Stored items
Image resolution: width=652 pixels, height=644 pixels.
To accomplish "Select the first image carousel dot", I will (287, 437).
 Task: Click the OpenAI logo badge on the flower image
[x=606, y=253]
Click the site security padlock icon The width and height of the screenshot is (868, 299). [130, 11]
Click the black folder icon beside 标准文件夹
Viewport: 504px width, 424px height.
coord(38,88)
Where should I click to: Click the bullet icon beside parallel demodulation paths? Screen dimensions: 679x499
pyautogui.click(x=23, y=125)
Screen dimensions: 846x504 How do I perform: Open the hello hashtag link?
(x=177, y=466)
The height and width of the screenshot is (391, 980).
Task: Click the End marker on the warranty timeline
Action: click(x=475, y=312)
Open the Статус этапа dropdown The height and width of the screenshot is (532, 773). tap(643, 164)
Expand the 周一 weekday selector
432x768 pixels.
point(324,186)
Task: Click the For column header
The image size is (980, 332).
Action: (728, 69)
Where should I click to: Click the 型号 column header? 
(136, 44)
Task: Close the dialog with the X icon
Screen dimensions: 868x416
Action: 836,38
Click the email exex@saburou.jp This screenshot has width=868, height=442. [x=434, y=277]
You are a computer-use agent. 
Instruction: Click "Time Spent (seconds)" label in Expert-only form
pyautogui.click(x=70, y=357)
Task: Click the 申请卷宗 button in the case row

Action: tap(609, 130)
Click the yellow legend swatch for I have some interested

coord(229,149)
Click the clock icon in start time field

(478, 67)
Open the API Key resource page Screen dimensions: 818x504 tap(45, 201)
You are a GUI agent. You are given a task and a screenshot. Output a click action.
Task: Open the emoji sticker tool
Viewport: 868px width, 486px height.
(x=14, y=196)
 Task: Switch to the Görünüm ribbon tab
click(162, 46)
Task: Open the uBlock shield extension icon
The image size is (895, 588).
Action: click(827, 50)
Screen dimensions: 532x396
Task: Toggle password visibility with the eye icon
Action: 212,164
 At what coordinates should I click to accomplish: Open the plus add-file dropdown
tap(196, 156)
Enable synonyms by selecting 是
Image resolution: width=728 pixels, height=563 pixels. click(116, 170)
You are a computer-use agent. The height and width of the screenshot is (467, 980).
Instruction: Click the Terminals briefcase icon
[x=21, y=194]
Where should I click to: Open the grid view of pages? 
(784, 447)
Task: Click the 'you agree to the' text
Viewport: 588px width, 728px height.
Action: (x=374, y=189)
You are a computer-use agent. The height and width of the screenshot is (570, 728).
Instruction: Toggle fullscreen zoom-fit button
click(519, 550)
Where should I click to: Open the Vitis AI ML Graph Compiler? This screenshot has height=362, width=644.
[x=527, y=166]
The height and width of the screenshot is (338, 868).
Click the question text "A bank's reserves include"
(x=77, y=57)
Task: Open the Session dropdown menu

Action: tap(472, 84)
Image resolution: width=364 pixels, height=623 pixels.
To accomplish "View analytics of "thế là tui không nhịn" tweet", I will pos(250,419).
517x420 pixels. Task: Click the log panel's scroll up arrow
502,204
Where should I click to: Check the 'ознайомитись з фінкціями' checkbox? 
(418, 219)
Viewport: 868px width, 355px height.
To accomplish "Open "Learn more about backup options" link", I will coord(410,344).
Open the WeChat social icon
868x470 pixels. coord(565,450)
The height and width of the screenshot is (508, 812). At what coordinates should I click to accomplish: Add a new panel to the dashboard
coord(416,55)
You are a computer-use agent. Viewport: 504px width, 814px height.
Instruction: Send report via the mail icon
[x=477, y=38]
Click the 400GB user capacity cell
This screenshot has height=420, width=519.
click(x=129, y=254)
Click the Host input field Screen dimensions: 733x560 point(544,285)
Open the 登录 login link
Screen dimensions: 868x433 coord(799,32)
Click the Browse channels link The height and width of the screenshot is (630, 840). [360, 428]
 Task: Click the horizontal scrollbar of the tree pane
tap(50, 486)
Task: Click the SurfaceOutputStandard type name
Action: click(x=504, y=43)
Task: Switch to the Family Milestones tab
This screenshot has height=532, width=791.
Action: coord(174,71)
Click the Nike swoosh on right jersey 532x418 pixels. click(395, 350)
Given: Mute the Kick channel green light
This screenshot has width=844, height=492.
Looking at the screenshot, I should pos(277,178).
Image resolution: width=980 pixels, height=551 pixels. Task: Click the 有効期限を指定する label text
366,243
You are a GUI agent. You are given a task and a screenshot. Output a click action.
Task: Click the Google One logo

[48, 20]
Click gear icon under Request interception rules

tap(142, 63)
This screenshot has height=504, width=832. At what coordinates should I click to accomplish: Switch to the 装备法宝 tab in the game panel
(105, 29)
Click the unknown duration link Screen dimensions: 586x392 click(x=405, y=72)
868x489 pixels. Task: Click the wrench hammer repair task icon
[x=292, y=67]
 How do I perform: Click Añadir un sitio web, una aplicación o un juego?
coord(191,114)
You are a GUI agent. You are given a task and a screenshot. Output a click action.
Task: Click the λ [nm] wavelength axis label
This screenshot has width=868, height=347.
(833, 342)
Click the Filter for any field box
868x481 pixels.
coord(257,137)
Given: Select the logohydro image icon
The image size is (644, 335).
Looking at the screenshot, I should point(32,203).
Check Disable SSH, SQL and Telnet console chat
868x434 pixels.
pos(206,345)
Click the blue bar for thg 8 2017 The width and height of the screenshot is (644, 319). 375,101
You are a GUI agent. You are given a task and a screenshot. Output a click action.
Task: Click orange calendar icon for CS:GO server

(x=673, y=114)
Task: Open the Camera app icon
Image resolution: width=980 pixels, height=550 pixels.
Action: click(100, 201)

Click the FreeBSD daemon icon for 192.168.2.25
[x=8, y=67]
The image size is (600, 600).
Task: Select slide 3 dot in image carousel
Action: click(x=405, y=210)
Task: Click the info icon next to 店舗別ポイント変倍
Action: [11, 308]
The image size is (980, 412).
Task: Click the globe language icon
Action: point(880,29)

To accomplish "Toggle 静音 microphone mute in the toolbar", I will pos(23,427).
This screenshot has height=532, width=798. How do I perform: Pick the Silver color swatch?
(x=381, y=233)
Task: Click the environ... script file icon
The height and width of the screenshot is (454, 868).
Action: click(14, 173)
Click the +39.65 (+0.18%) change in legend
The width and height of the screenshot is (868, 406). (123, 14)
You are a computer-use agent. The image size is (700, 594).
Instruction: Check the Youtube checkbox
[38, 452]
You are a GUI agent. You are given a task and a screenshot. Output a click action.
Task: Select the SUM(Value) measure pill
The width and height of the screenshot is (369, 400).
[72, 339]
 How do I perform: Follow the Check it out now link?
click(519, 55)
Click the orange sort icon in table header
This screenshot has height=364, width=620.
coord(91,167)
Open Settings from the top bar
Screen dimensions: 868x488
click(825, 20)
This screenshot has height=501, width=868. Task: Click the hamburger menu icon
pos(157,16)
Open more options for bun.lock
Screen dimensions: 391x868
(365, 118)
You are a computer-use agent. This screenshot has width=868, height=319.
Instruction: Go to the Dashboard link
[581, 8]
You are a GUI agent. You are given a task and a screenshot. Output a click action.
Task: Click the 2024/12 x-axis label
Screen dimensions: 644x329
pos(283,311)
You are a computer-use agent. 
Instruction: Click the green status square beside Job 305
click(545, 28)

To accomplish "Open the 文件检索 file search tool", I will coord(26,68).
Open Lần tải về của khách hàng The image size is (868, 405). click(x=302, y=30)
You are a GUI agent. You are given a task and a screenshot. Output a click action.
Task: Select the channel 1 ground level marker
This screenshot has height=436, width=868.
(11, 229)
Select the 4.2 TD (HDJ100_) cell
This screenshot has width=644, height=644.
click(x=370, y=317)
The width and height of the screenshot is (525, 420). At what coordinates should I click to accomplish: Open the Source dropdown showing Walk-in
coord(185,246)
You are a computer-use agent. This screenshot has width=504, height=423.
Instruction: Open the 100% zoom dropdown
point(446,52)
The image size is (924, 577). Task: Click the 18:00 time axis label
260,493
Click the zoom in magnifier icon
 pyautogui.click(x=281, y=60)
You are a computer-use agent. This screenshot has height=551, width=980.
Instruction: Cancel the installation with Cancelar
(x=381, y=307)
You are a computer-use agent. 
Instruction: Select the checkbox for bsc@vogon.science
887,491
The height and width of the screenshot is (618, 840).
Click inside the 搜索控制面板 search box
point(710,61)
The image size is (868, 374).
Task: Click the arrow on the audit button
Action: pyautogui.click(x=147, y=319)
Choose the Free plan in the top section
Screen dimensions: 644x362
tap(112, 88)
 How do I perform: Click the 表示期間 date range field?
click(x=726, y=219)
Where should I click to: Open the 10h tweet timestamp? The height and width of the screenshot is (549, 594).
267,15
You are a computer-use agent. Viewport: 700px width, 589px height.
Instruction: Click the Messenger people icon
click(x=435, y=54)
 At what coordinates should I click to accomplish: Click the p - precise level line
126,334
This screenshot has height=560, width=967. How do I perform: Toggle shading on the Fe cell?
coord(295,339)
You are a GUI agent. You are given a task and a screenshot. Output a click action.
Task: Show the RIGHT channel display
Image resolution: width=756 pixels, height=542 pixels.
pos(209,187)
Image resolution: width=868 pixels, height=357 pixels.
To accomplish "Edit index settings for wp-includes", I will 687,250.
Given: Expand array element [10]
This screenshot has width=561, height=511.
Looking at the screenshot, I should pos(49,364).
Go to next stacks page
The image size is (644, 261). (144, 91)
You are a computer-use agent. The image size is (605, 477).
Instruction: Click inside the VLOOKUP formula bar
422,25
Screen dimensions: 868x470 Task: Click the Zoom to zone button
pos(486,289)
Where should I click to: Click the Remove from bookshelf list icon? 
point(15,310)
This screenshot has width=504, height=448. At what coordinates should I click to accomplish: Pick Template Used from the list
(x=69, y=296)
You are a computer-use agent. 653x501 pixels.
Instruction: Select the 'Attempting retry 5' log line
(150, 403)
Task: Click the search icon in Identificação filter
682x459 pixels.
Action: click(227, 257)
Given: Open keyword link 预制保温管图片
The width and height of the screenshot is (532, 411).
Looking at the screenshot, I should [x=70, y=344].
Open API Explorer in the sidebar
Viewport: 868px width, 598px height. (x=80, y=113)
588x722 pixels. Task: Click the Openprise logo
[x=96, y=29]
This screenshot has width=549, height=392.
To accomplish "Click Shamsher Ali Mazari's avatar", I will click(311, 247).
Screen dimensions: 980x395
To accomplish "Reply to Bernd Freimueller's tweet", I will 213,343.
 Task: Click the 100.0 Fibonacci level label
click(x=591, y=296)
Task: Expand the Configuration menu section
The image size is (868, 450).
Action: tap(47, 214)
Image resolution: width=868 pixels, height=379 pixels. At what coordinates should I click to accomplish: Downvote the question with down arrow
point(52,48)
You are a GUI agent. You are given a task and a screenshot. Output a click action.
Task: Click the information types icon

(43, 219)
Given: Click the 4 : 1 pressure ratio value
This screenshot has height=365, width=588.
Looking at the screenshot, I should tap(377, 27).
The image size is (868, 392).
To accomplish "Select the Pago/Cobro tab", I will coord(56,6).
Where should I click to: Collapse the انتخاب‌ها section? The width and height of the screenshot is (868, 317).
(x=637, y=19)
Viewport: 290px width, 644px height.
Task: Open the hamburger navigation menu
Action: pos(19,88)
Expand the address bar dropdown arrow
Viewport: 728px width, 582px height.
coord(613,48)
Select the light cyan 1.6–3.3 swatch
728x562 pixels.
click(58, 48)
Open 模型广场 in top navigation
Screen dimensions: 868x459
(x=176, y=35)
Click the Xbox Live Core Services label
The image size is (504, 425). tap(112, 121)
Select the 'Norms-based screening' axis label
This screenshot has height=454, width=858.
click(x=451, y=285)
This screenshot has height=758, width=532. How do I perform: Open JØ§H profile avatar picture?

**TASK DETAILS:**
Go over the data above and copy every line that has the word "light" in it.

**YOUR SOLUTION:**
Given: Mute the Kick channel green light
Select the light cyan 1.6–3.3 swatch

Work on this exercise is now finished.